Set exercise:
Copy word for word the lines from the one containing "Task: Click the Nutanix X logo icon" through the one containing "Action: click(1005, 29)", including both.
** Start of Records to use **
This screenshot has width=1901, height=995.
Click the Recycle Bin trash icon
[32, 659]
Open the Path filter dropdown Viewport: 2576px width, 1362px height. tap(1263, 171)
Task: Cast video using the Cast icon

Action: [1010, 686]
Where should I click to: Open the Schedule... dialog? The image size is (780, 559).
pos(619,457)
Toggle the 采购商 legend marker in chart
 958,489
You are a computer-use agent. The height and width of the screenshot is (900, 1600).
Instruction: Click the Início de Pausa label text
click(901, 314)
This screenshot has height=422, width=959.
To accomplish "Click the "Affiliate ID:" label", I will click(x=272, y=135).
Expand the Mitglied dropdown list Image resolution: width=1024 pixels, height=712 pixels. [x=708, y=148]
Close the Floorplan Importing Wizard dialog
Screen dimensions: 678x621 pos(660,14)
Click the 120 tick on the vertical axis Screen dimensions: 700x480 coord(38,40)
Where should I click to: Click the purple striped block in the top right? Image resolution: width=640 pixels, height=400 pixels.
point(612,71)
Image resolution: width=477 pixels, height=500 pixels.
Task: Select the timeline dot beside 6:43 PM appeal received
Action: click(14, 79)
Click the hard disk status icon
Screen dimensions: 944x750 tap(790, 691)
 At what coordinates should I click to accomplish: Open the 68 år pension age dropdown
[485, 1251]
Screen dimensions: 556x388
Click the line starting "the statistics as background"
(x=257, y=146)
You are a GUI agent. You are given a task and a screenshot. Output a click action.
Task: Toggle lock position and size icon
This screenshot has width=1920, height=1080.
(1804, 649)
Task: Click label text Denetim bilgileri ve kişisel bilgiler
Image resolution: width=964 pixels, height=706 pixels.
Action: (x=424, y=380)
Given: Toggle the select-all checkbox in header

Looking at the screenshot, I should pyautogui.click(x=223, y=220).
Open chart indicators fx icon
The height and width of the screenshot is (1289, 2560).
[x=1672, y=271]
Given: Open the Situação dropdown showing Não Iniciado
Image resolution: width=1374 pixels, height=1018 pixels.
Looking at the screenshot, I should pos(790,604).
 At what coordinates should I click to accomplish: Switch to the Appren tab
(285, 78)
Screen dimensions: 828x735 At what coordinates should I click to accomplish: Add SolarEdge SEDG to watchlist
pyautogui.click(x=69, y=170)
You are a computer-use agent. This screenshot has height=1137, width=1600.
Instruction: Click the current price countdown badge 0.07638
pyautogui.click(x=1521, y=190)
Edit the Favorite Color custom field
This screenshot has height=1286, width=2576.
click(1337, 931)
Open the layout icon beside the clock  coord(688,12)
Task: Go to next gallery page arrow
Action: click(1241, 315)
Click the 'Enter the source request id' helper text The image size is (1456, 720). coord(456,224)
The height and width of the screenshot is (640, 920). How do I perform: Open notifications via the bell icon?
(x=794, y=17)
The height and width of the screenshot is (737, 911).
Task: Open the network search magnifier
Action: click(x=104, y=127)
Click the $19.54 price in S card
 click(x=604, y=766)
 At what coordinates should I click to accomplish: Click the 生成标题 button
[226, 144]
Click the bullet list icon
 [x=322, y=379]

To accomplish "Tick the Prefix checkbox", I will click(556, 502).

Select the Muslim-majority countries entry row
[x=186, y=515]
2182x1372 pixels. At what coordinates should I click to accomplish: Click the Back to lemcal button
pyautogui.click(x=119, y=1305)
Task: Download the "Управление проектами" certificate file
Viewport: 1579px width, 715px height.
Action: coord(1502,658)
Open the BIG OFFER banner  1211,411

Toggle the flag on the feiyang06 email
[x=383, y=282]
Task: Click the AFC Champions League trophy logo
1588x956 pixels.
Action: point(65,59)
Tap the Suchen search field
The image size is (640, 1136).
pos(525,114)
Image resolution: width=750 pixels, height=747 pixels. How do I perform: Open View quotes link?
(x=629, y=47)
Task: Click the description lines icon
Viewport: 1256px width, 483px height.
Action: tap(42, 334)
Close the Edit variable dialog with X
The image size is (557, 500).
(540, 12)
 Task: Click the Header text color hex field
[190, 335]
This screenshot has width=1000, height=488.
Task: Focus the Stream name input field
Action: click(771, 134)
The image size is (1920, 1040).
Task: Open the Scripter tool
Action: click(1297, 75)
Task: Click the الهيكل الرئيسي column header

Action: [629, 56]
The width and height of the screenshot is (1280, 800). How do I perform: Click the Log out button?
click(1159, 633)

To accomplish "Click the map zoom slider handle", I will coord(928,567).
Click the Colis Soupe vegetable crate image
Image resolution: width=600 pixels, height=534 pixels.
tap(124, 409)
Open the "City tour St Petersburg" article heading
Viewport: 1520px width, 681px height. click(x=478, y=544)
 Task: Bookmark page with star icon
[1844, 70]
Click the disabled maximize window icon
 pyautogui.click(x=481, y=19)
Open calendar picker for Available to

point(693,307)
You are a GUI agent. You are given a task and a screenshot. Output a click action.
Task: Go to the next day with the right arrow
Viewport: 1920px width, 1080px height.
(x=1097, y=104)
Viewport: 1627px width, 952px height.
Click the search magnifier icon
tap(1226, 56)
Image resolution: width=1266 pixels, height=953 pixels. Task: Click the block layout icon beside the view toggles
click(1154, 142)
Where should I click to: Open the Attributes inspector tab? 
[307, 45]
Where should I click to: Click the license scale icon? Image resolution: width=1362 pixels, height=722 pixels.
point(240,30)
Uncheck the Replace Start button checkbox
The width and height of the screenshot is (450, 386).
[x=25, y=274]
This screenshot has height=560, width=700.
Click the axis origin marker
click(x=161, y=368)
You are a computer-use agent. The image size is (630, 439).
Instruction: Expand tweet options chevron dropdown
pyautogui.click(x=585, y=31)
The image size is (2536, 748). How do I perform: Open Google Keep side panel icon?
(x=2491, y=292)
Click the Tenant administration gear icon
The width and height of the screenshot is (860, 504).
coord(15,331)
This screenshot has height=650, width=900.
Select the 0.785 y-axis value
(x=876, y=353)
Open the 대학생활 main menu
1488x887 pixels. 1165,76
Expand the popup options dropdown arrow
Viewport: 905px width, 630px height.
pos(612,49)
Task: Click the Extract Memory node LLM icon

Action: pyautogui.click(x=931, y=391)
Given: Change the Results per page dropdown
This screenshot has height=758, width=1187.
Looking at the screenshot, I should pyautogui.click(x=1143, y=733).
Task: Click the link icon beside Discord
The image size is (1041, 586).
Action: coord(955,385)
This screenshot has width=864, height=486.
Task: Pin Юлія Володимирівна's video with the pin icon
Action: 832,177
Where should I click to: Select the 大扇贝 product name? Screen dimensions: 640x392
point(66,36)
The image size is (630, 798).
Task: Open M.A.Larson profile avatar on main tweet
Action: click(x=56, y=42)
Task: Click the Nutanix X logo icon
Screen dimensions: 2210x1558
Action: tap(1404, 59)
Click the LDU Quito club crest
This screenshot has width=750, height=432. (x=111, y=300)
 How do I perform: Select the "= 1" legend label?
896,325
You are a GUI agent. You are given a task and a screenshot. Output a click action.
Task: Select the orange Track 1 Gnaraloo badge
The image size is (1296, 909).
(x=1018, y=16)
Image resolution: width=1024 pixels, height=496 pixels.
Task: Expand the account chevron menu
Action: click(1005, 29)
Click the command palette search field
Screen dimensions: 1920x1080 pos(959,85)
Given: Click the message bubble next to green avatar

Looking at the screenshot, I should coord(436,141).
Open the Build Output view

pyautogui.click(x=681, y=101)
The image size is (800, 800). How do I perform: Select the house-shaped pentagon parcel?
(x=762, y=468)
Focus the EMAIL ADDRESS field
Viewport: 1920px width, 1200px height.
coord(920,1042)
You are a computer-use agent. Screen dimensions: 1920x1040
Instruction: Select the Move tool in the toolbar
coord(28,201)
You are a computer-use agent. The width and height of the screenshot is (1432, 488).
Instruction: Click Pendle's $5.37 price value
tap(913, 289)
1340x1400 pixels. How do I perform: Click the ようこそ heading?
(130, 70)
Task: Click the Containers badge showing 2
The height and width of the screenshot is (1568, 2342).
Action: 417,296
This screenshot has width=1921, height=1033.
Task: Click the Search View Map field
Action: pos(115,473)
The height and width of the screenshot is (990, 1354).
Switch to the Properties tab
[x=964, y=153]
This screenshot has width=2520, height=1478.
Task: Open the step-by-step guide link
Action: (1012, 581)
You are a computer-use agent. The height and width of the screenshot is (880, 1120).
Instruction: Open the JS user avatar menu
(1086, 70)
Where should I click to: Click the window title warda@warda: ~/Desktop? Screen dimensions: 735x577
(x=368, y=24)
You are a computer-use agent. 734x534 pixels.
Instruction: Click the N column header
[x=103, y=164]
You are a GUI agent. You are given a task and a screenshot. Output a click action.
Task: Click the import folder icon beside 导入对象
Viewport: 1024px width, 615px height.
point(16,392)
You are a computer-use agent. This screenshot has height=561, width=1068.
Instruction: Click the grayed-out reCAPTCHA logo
** End of Records to use **
Complete response:
Task: Click the Nutanix X logo icon
Screen dimensions: 2210x1558
Action: tap(1404, 59)
Click the LDU Quito club crest
This screenshot has width=750, height=432. (x=111, y=300)
 How do I perform: Select the "= 1" legend label?
896,325
You are a GUI agent. You are given a task and a screenshot. Output a click action.
Task: Select the orange Track 1 Gnaraloo badge
The image size is (1296, 909).
(x=1018, y=16)
Image resolution: width=1024 pixels, height=496 pixels.
Task: Expand the account chevron menu
Action: click(1005, 29)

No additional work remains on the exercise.